# ASSIGNMENT
From the entries below, please gather each line containing the string "thumbnail".

DATA EXTRACT: Begin

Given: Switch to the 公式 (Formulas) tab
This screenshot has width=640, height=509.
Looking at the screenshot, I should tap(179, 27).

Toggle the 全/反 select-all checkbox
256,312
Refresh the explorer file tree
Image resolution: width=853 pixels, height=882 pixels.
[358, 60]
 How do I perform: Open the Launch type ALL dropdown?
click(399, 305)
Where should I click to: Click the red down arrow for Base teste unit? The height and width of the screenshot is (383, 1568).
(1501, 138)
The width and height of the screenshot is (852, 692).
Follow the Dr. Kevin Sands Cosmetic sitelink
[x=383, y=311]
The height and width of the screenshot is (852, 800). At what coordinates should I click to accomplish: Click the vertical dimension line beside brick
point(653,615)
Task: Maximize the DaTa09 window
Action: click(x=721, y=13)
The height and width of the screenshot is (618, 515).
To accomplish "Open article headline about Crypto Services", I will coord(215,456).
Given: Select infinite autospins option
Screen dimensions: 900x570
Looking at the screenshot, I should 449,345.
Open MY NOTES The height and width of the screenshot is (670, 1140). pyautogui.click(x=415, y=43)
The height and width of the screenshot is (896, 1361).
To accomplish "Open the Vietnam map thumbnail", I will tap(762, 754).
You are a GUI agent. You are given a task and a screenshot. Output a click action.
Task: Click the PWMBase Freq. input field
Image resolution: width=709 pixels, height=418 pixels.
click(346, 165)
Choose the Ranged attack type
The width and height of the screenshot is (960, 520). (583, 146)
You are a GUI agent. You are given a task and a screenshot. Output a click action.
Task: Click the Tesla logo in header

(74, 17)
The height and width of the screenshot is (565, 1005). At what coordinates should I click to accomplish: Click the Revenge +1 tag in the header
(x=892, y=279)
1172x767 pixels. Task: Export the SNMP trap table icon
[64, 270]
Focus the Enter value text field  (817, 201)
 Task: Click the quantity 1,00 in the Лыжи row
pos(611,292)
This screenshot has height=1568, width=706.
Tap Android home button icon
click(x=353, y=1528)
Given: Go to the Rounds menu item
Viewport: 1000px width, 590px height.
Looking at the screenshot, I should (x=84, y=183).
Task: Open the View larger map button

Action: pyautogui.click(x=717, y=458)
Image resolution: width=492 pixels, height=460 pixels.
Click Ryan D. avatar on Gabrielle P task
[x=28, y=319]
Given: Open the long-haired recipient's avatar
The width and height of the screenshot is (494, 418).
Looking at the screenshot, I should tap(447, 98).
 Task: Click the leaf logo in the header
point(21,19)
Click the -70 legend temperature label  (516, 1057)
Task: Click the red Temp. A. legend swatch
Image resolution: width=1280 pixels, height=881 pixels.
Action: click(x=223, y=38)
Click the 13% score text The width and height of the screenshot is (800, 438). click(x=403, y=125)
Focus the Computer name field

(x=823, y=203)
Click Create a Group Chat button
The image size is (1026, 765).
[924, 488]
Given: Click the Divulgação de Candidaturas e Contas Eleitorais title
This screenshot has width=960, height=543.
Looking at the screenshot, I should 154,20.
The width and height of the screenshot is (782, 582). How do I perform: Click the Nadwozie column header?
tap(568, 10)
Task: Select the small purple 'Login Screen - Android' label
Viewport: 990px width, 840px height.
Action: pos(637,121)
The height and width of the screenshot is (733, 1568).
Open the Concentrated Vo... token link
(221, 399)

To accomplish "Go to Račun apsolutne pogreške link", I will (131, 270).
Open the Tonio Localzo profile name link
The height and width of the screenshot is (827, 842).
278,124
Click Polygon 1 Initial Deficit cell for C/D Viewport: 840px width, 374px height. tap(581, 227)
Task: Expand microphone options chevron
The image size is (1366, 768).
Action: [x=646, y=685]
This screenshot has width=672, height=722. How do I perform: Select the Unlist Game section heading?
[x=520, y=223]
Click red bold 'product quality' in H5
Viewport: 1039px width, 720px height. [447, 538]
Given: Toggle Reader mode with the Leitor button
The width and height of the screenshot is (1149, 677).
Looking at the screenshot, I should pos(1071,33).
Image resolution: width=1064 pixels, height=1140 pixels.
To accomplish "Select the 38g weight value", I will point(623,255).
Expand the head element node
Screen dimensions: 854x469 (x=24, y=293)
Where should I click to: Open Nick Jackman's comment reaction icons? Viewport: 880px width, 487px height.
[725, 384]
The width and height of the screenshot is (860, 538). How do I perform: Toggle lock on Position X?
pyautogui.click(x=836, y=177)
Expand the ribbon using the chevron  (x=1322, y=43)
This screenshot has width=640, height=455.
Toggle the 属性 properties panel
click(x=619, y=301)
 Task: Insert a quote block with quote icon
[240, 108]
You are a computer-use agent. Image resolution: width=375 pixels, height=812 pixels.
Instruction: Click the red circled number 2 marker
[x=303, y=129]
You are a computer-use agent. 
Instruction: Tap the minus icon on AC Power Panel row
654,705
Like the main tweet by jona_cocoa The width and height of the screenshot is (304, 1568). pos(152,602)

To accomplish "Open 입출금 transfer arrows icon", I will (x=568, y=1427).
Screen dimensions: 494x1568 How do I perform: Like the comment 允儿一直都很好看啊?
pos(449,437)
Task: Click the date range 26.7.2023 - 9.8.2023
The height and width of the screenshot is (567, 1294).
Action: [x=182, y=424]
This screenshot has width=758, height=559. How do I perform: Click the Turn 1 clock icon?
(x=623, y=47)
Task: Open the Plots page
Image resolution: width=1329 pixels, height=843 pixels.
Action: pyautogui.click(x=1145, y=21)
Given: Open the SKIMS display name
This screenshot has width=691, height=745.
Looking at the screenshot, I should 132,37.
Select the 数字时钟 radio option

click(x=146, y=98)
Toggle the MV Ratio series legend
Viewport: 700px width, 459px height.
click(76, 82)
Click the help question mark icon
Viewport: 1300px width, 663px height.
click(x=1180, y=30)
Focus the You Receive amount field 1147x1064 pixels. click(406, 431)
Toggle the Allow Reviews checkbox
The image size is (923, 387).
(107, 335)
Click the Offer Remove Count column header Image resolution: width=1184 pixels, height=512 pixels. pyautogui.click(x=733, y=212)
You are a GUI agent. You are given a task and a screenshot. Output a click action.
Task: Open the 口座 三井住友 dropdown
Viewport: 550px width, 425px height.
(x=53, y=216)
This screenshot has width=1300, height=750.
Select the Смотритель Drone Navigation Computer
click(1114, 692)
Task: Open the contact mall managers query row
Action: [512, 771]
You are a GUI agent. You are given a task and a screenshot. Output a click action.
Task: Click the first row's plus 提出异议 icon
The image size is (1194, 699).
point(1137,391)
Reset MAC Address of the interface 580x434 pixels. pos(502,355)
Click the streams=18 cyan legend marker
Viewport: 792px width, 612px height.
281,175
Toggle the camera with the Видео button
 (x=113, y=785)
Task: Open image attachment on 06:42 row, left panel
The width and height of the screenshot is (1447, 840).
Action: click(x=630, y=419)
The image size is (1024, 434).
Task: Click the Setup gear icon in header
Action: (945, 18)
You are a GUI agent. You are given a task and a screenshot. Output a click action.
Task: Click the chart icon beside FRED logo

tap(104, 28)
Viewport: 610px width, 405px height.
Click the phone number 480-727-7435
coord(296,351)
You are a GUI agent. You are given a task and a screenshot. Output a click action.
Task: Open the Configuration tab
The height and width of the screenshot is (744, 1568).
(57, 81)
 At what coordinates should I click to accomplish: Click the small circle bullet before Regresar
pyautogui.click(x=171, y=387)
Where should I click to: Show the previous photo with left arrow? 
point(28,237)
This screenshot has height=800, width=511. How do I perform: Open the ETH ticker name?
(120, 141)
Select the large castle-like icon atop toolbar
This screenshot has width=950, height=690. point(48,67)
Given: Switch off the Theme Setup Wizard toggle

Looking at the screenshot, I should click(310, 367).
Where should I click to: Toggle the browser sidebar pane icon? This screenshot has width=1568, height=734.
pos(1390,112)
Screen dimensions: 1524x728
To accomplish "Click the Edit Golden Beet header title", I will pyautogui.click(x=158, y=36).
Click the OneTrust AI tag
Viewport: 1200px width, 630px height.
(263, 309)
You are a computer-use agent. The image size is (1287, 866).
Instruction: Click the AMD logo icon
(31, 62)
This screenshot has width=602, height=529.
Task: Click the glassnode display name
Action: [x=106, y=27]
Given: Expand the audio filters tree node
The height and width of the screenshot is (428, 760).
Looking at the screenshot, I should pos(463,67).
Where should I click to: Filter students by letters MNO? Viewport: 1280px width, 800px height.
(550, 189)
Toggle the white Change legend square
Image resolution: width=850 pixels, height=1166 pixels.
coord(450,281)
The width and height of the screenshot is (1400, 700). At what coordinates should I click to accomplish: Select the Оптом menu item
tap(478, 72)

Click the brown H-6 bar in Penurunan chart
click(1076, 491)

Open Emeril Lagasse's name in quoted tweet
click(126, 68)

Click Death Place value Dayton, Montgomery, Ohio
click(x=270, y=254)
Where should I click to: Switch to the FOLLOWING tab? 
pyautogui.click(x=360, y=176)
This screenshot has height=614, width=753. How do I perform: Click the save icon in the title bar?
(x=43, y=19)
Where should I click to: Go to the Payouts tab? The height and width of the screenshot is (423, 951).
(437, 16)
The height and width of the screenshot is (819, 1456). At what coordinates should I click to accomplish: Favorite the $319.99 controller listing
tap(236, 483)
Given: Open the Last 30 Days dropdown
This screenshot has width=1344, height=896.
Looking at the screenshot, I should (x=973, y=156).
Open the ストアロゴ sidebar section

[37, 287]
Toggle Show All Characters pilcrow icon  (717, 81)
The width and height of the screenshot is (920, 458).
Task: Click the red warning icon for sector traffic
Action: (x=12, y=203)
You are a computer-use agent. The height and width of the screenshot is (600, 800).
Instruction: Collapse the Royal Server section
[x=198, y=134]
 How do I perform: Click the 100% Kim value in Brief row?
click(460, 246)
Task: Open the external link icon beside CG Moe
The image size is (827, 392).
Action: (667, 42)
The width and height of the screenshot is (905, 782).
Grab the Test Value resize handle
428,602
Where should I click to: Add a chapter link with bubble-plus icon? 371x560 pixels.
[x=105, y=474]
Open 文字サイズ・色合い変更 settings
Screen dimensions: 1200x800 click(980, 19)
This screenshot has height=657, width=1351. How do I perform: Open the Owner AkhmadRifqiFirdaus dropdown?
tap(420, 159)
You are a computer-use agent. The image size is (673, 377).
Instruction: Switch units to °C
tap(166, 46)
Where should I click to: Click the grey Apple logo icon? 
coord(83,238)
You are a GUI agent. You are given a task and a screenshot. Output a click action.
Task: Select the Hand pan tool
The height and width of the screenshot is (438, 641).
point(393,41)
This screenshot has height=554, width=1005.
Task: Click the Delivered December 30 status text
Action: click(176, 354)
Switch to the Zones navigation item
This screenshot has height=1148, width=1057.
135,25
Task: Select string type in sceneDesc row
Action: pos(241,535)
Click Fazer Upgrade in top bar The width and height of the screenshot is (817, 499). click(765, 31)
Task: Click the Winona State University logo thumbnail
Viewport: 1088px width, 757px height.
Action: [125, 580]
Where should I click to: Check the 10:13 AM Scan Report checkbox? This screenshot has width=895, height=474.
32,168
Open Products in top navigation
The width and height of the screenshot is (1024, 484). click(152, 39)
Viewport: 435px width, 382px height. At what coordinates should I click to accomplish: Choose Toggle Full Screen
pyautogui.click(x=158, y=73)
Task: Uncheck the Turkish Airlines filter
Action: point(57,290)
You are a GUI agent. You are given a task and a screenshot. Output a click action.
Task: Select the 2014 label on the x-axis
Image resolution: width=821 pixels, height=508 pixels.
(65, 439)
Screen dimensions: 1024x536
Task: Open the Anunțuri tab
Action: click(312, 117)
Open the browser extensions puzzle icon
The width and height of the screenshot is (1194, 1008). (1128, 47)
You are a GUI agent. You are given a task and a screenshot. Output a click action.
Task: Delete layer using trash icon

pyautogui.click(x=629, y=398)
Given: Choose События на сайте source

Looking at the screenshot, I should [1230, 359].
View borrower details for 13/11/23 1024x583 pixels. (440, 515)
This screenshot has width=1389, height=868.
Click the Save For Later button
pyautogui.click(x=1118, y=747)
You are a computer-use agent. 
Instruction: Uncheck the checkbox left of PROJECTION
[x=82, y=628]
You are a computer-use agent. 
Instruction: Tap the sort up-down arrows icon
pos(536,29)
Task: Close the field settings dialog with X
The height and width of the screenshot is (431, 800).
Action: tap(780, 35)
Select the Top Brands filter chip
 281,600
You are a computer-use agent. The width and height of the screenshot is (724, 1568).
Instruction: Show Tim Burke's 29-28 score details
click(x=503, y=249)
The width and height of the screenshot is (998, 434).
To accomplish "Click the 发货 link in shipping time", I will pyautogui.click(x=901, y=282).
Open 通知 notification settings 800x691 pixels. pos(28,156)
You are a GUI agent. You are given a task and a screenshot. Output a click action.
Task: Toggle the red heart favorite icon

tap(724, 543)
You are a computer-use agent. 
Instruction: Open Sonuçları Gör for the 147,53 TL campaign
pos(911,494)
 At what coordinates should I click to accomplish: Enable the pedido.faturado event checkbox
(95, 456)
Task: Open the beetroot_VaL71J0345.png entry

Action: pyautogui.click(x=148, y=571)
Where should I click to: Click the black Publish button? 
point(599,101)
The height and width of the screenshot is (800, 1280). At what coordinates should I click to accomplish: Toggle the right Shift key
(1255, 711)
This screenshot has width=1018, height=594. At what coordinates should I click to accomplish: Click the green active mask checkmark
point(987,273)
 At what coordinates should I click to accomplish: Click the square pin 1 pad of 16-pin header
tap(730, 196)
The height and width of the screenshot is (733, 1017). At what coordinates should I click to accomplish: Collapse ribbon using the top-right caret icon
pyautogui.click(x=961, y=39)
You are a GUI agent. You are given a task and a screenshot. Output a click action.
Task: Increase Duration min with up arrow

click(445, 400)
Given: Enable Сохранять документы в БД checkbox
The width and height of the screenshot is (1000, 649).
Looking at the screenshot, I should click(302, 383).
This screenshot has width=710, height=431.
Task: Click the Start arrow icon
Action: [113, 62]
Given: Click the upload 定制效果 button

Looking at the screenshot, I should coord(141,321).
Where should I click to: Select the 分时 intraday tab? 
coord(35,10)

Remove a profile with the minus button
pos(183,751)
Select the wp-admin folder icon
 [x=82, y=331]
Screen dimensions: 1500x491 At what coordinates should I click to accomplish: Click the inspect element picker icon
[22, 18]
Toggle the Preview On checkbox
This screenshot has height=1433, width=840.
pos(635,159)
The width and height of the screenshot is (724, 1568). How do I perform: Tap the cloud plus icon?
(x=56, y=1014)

DATA EXTRACT: End

# TASK RESPONSE
To accomplish "Open the Vietnam map thumbnail", I will tap(762, 754).
Task: Click the Winona State University logo thumbnail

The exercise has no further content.